Reproduce the material verbatim, starting at its first line and ending at the line containing "click(x=1182, y=32)", with both of those lines included. Omit the pictures from the reproduction.

Records for locating displayed items
** Begin **

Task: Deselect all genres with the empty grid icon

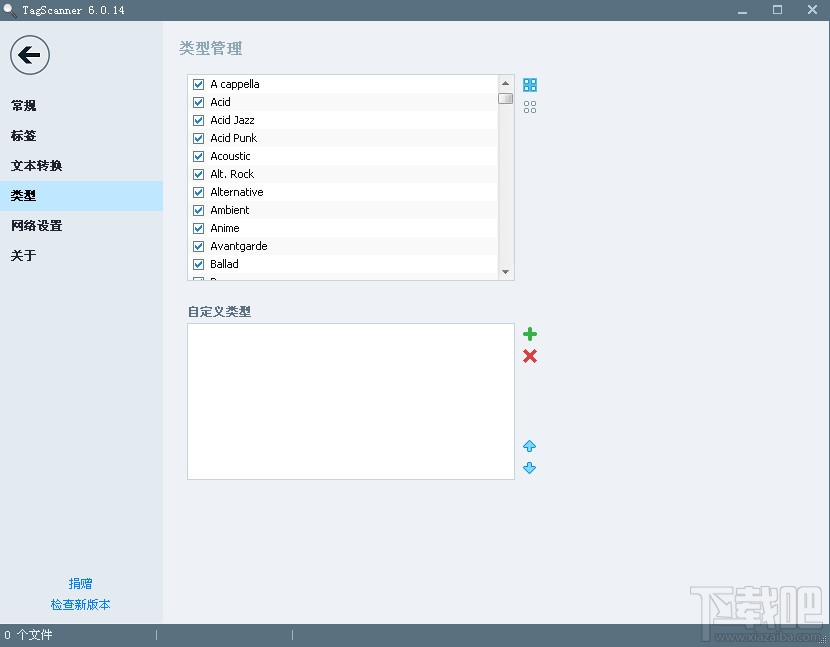Action: click(529, 106)
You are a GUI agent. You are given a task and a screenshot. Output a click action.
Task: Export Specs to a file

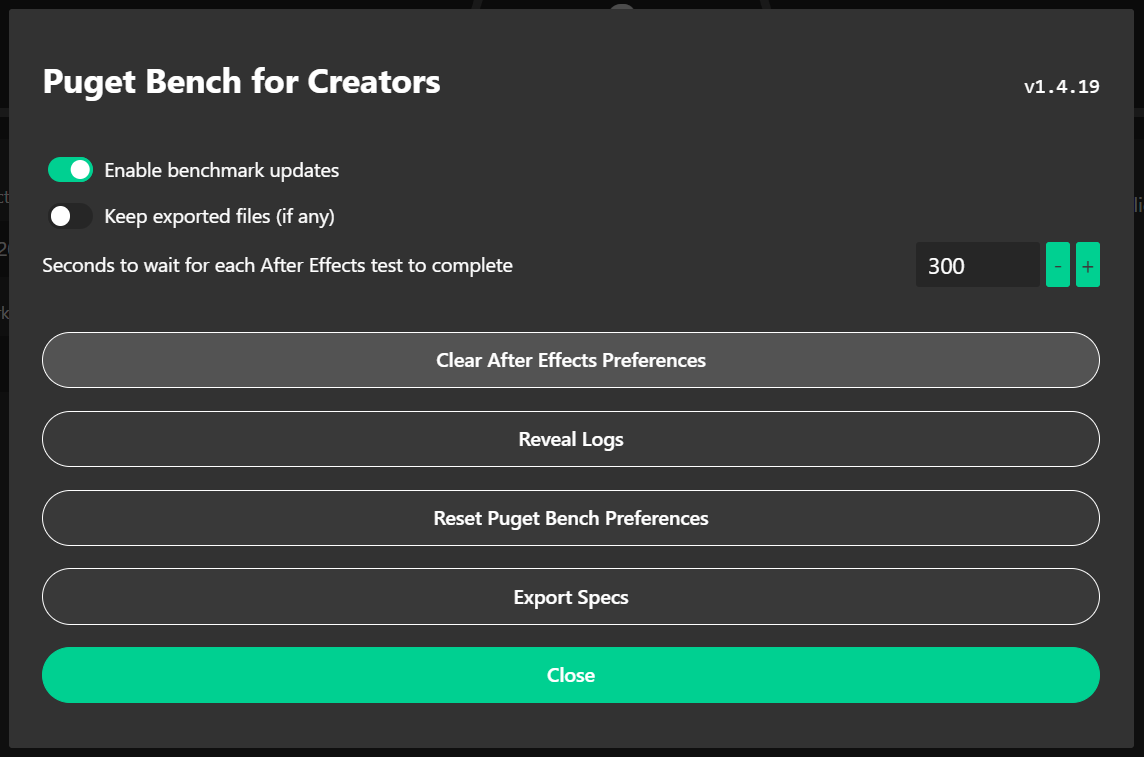[570, 597]
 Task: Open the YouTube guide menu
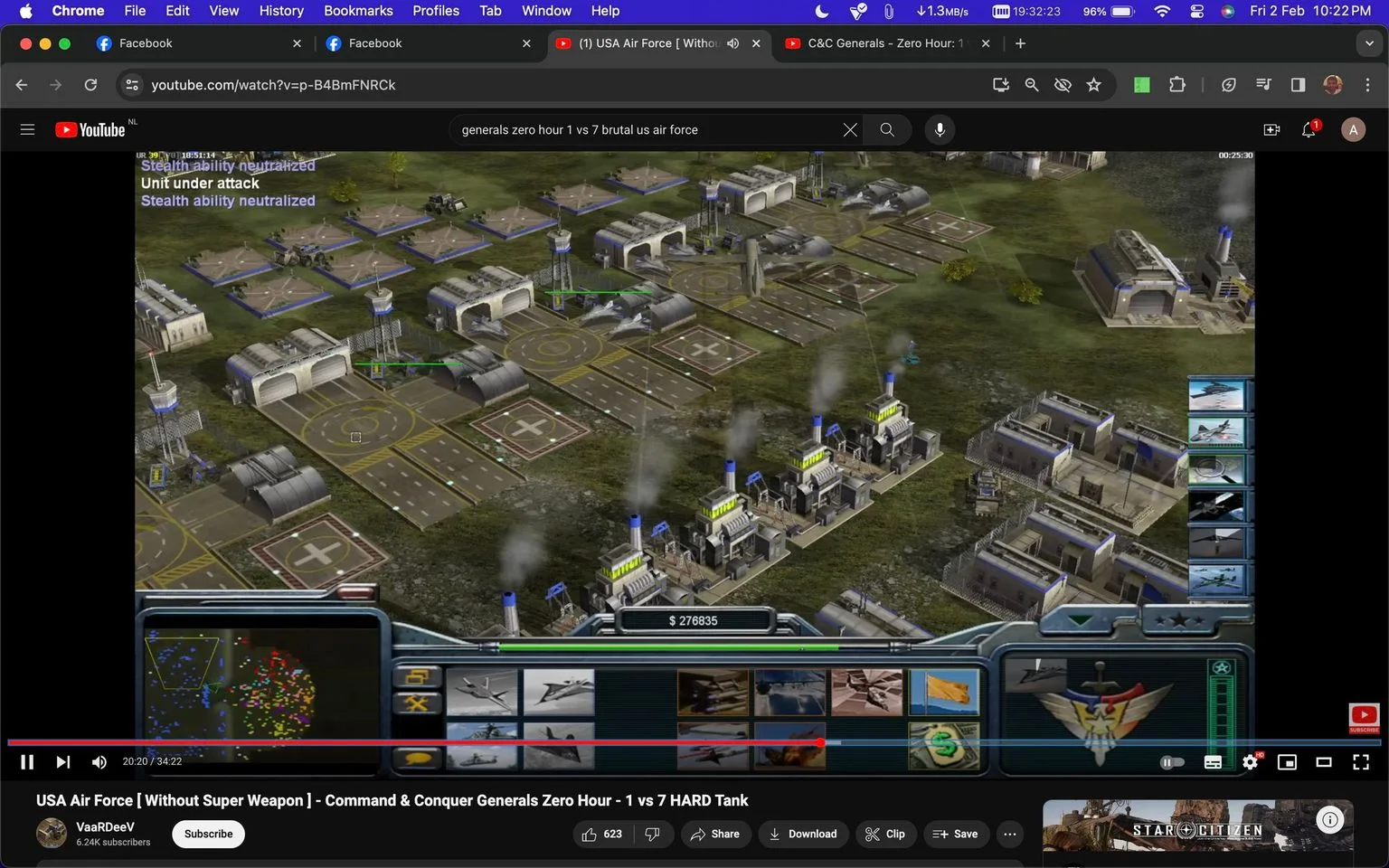tap(27, 129)
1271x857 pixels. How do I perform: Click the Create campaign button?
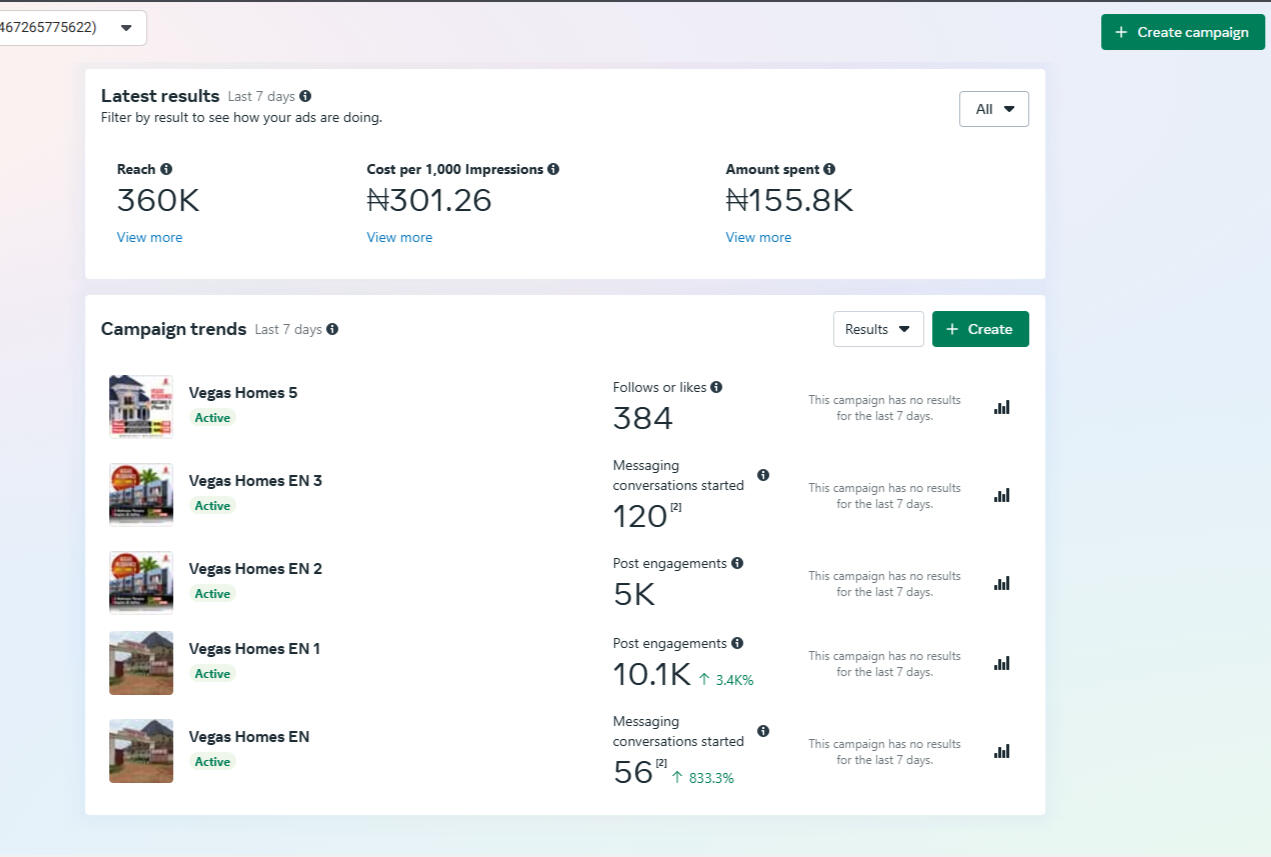click(x=1182, y=32)
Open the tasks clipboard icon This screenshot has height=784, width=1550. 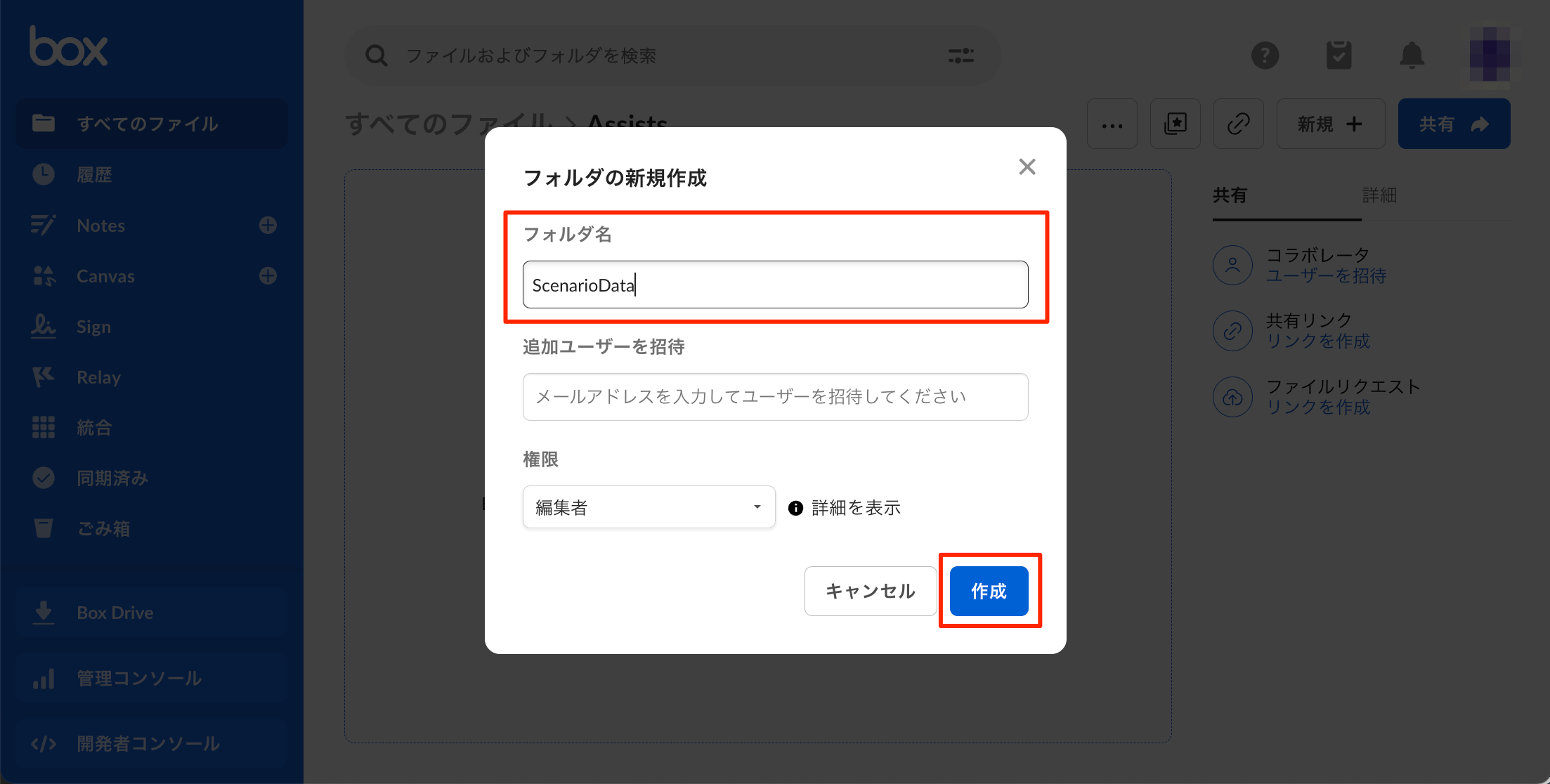point(1339,55)
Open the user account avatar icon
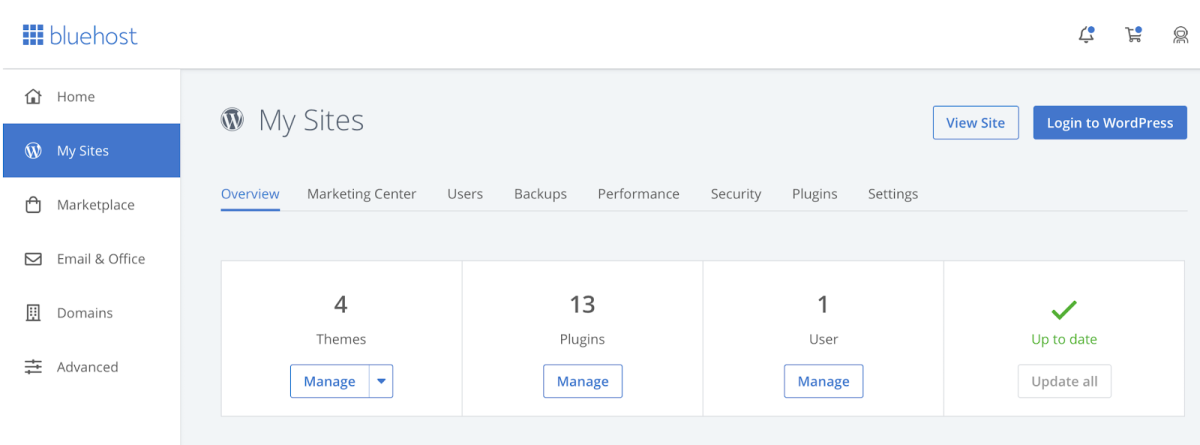Image resolution: width=1200 pixels, height=445 pixels. click(x=1180, y=35)
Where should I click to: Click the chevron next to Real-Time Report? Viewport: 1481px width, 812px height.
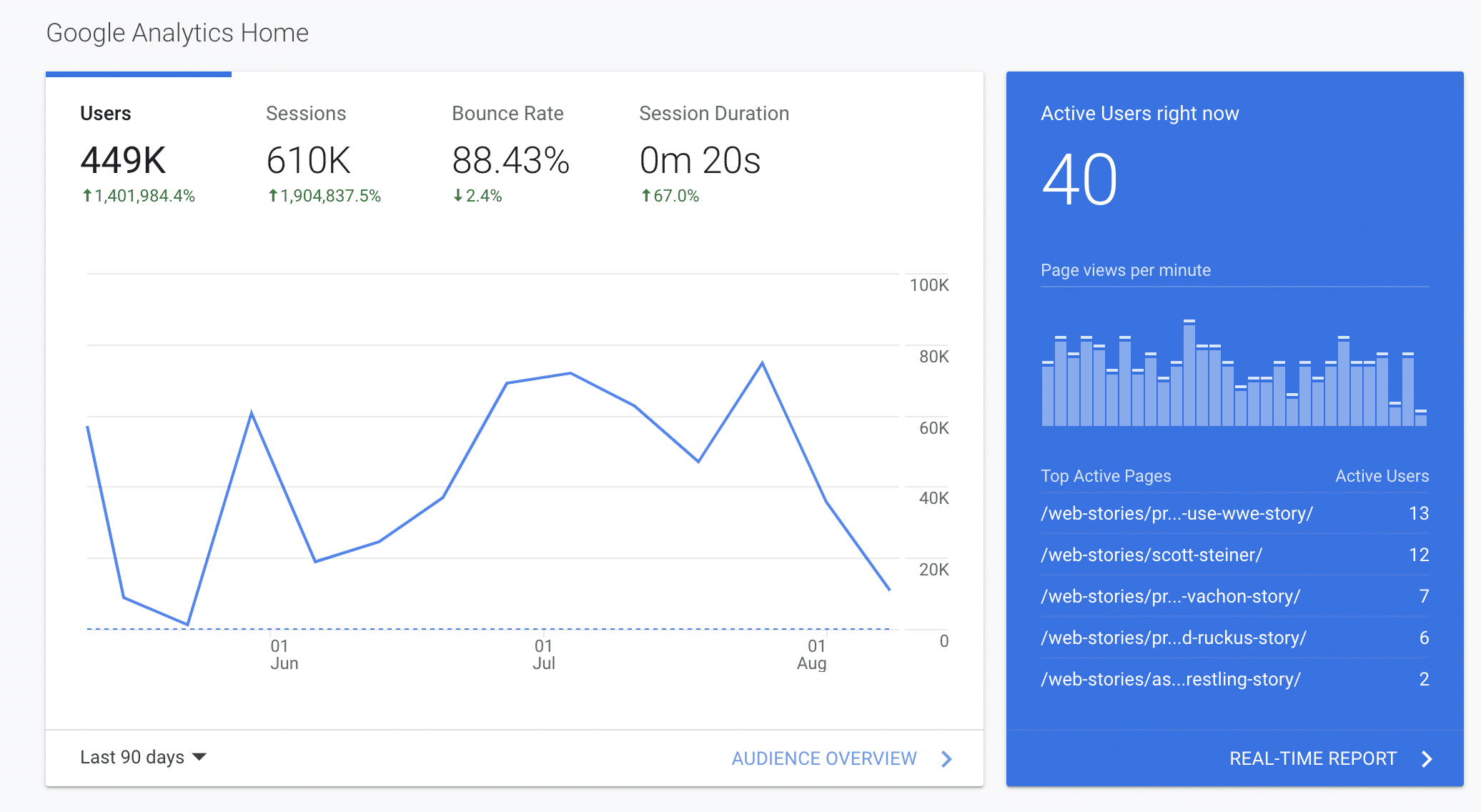[1427, 758]
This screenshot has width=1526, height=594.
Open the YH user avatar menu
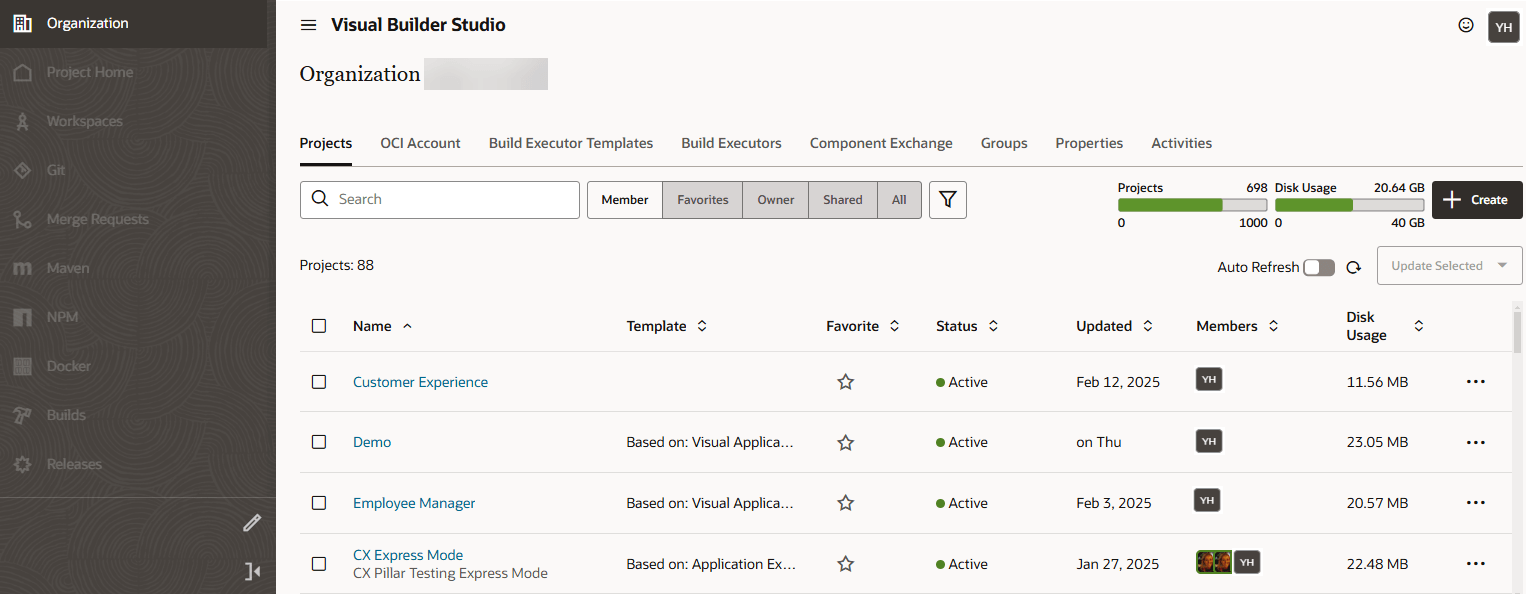[1503, 27]
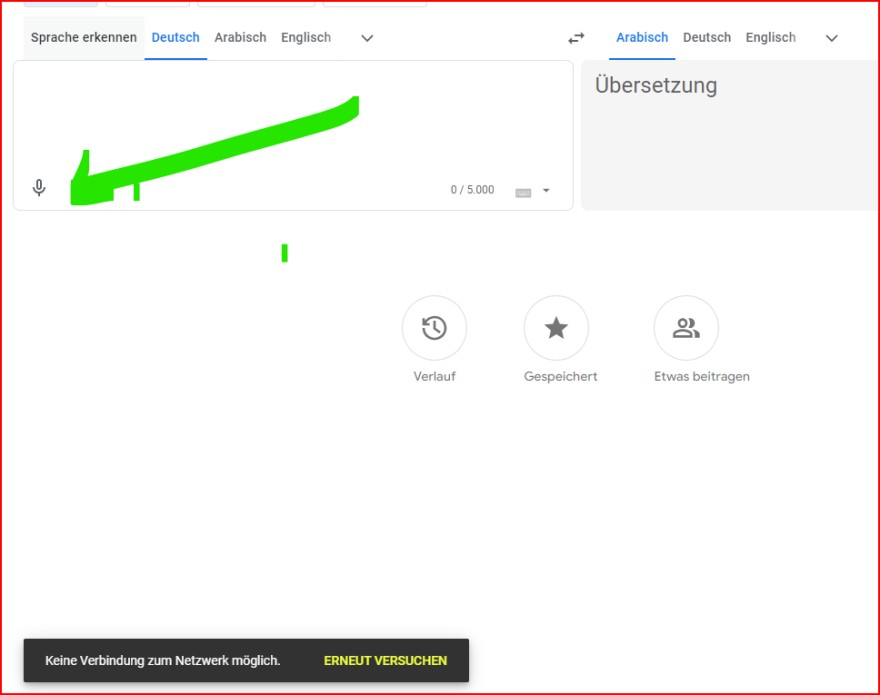880x695 pixels.
Task: Select Englisch as target language
Action: (771, 38)

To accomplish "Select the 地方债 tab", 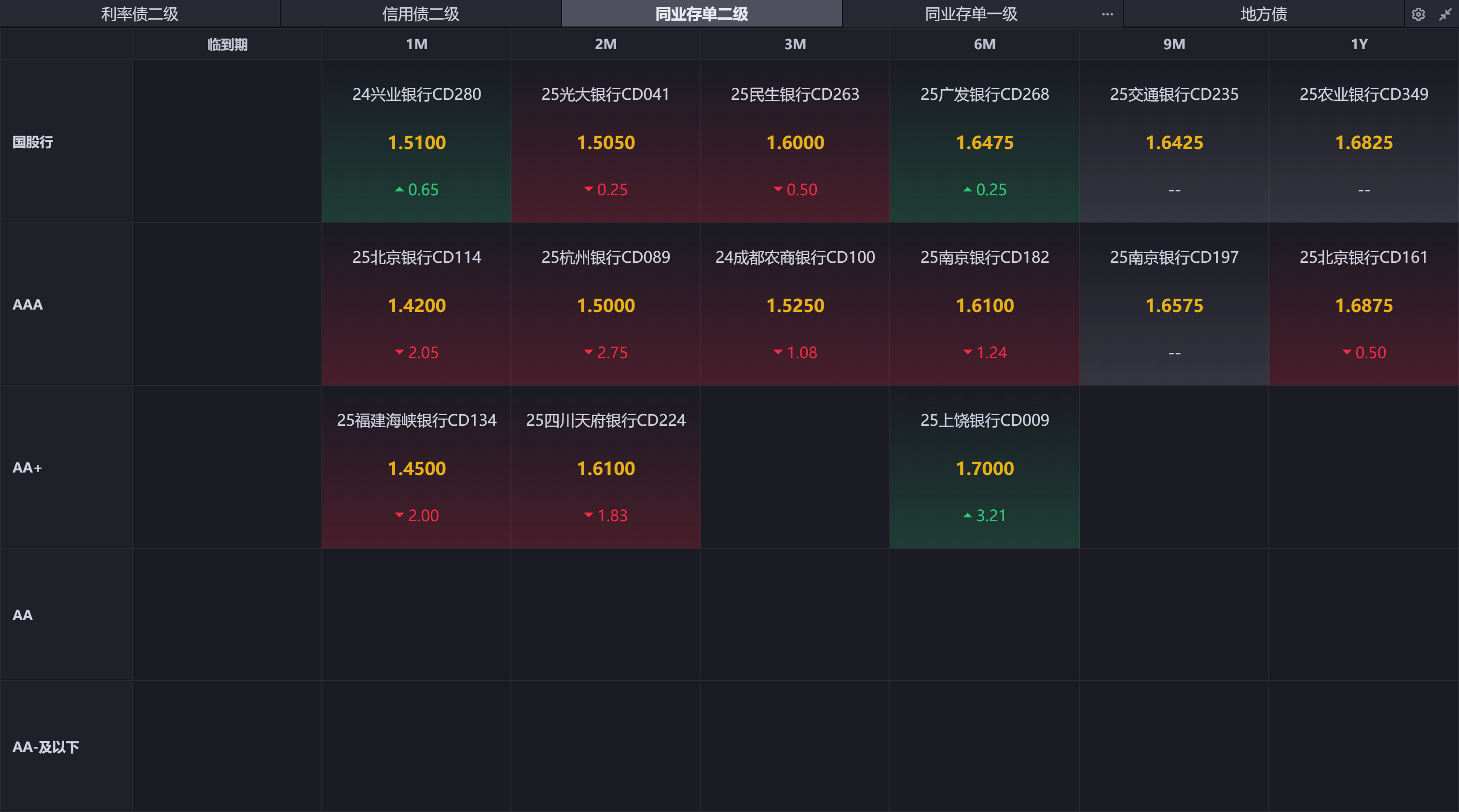I will coord(1263,14).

** End **

*Result for this exercise*
Task: Deselect all genres with the empty grid icon

Action: click(529, 106)
You are a GUI agent. You are given a task and a screenshot. Output a click action.
Task: Export Specs to a file

[570, 597]
 Task: Open the YouTube guide menu
tap(27, 129)
1271x857 pixels. How do I perform: Click the Create campaign button?
click(x=1182, y=32)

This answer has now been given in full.